:: Records supplied ::
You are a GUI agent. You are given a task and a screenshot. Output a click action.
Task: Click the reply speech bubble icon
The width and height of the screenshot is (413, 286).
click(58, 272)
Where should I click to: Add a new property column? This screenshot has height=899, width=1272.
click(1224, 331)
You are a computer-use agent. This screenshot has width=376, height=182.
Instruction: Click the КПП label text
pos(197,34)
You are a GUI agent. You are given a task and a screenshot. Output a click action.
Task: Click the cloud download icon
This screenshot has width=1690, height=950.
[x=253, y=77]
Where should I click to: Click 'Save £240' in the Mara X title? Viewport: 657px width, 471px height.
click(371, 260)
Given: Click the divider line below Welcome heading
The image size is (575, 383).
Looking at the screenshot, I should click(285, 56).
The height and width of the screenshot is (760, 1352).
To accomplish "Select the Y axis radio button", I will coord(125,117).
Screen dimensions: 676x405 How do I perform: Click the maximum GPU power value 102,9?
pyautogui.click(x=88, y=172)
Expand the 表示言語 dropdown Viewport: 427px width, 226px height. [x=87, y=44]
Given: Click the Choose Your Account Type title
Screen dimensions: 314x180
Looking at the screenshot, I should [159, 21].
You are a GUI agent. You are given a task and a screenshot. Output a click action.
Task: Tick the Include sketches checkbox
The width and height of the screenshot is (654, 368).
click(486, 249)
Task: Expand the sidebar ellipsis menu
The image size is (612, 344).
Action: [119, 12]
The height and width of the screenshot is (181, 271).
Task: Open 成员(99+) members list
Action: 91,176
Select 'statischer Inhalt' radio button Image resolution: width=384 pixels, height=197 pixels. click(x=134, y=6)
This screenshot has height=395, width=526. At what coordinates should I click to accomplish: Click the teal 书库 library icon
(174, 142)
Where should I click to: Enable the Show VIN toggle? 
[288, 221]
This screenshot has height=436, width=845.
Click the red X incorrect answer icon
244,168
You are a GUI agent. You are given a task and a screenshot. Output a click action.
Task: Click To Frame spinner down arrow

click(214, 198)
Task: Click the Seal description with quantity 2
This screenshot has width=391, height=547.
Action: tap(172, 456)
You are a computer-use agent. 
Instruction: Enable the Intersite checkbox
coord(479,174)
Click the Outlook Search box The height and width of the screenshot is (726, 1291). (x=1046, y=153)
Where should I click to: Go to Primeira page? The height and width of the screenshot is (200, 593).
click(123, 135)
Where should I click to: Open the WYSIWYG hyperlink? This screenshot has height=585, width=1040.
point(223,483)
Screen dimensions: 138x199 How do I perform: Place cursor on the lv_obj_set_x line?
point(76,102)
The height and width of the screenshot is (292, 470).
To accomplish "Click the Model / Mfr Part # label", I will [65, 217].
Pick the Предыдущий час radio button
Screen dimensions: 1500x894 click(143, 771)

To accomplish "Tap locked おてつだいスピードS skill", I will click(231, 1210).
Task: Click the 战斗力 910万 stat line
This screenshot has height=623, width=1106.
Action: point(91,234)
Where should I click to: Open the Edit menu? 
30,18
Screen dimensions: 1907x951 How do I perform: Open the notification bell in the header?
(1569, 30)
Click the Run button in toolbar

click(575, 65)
:::
▶ What this task involves
Render every line of the rows above as a numbered list, omitting blank lines.

▶ Written answer
1. You are a GUI agent. You are given a task and a screenshot. Output a click action.
2. Task: Click the reply speech bubble icon
3. The width and height of the screenshot is (413, 286).
4. click(58, 272)
5. Where should I click to: Add a new property column? This screenshot has height=899, width=1272.
6. click(1224, 331)
7. You are a computer-use agent. This screenshot has width=376, height=182.
8. Instruction: Click the КПП label text
9. pos(197,34)
10. You are a GUI agent. You are given a task and a screenshot. Output a click action.
11. Task: Click the cloud download icon
12. This screenshot has width=1690, height=950.
13. [x=253, y=77]
14. Where should I click to: Click 'Save £240' in the Mara X title? Viewport: 657px width, 471px height.
15. click(371, 260)
16. Given: Click the divider line below Welcome heading
17. The image size is (575, 383).
18. Looking at the screenshot, I should click(285, 56).
19. The height and width of the screenshot is (760, 1352).
20. To accomplish "Select the Y axis radio button", I will coord(125,117).
21. Screen dimensions: 676x405 How do I perform: Click the maximum GPU power value 102,9?
22. pyautogui.click(x=88, y=172)
23. Expand the 表示言語 dropdown Viewport: 427px width, 226px height. [x=87, y=44]
24. Given: Click the Choose Your Account Type title
25. Screen dimensions: 314x180
26. Looking at the screenshot, I should [159, 21].
27. You are a GUI agent. You are given a task and a screenshot. Output a click action.
28. Task: Tick the Include sketches checkbox
29. The width and height of the screenshot is (654, 368).
30. click(486, 249)
31. Task: Expand the sidebar ellipsis menu
32. The image size is (612, 344).
33. Action: [119, 12]
34. The height and width of the screenshot is (181, 271).
35. Task: Open 成员(99+) members list
36. Action: 91,176
37. Select 'statischer Inhalt' radio button Image resolution: width=384 pixels, height=197 pixels. click(x=134, y=6)
38. This screenshot has height=395, width=526. At what coordinates should I click to accomplish: Click the teal 书库 library icon
39. (174, 142)
40. Where should I click to: Enable the Show VIN toggle? 
41. [288, 221]
42. This screenshot has height=436, width=845.
43. Click the red X incorrect answer icon
44. 244,168
45. You are a GUI agent. You are given a task and a screenshot. Output a click action.
46. Task: Click To Frame spinner down arrow
47. click(214, 198)
48. Task: Click the Seal description with quantity 2
49. This screenshot has width=391, height=547.
50. Action: tap(172, 456)
51. You are a computer-use agent. 
52. Instruction: Enable the Intersite checkbox
53. coord(479,174)
54. Click the Outlook Search box The height and width of the screenshot is (726, 1291). (x=1046, y=153)
55. Where should I click to: Go to Primeira page? The height and width of the screenshot is (200, 593).
56. click(123, 135)
57. Where should I click to: Open the WYSIWYG hyperlink? This screenshot has height=585, width=1040.
58. point(223,483)
59. Screen dimensions: 138x199 How do I perform: Place cursor on the lv_obj_set_x line?
60. point(76,102)
61. The height and width of the screenshot is (292, 470).
62. To accomplish "Click the Model / Mfr Part # label", I will [65, 217].
63. Pick the Предыдущий час radio button
64. Screen dimensions: 1500x894 click(143, 771)
65. To accomplish "Tap locked おてつだいスピードS skill", I will click(231, 1210).
66. Task: Click the 战斗力 910万 stat line
67. This screenshot has height=623, width=1106.
68. Action: point(91,234)
69. Where should I click to: Open the Edit menu? 
70. 30,18
71. Screen dimensions: 1907x951 How do I perform: Open the notification bell in the header?
72. (1569, 30)
73. Click the Run button in toolbar
74. click(575, 65)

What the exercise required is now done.